* **Data supplied**
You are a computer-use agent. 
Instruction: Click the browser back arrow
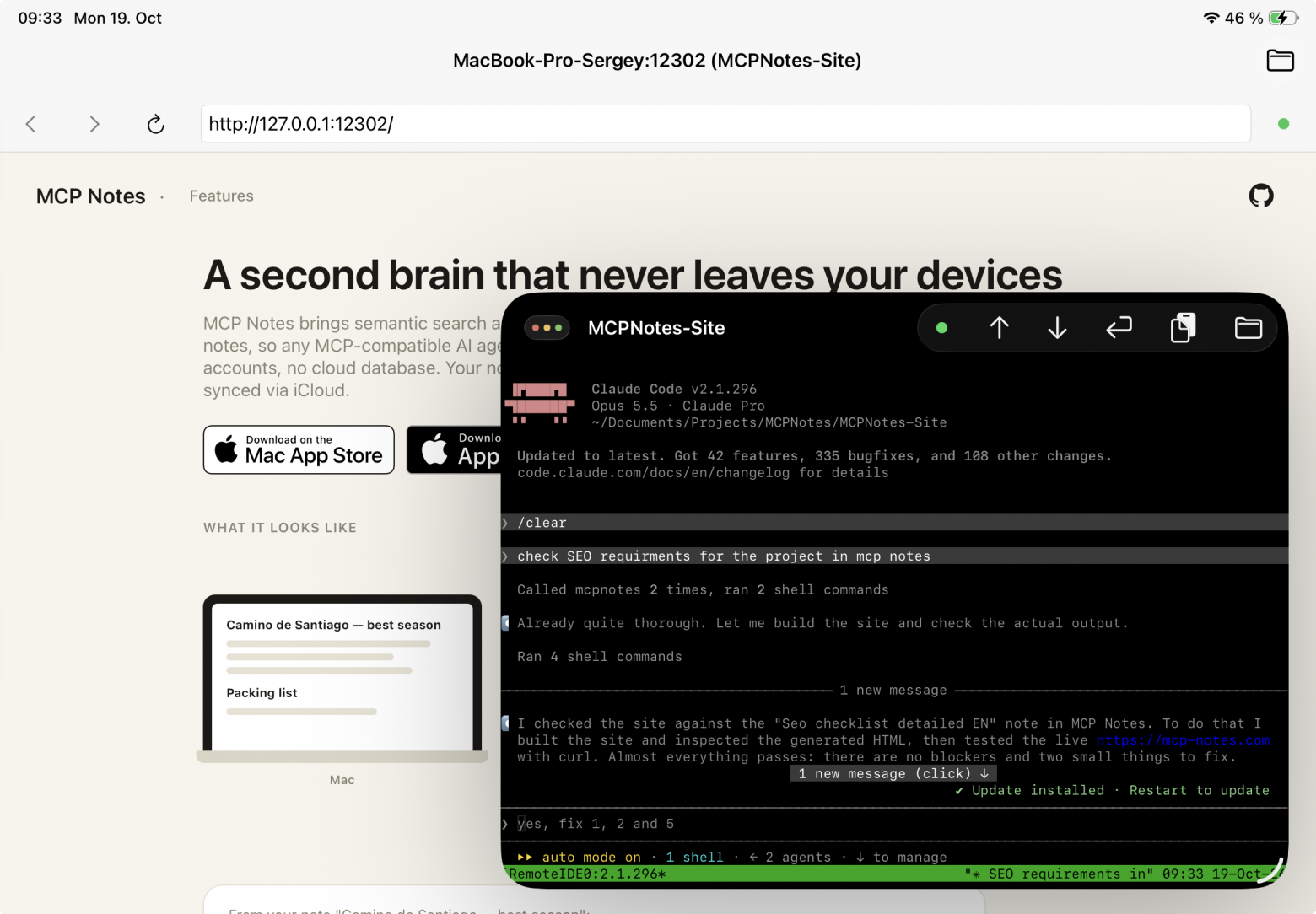point(31,124)
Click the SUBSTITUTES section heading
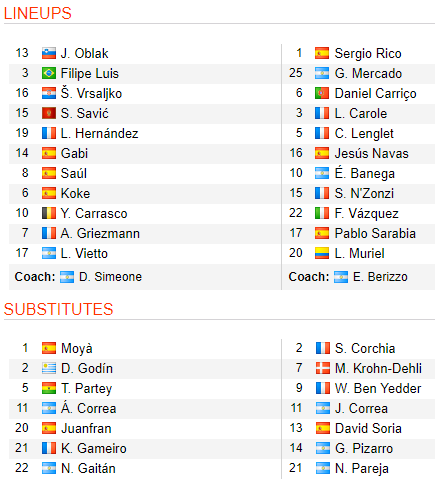This screenshot has height=486, width=435. click(x=59, y=309)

* **Task item**
Find the line holding "Instruction: Click the browser back arrow" in the data above. Retype it and every later line exactly, through the end, but not the pictures.

* **The answer**
Instruction: Click the browser back arrow
point(31,124)
Click the SUBSTITUTES section heading
This screenshot has height=486, width=435. click(x=59, y=309)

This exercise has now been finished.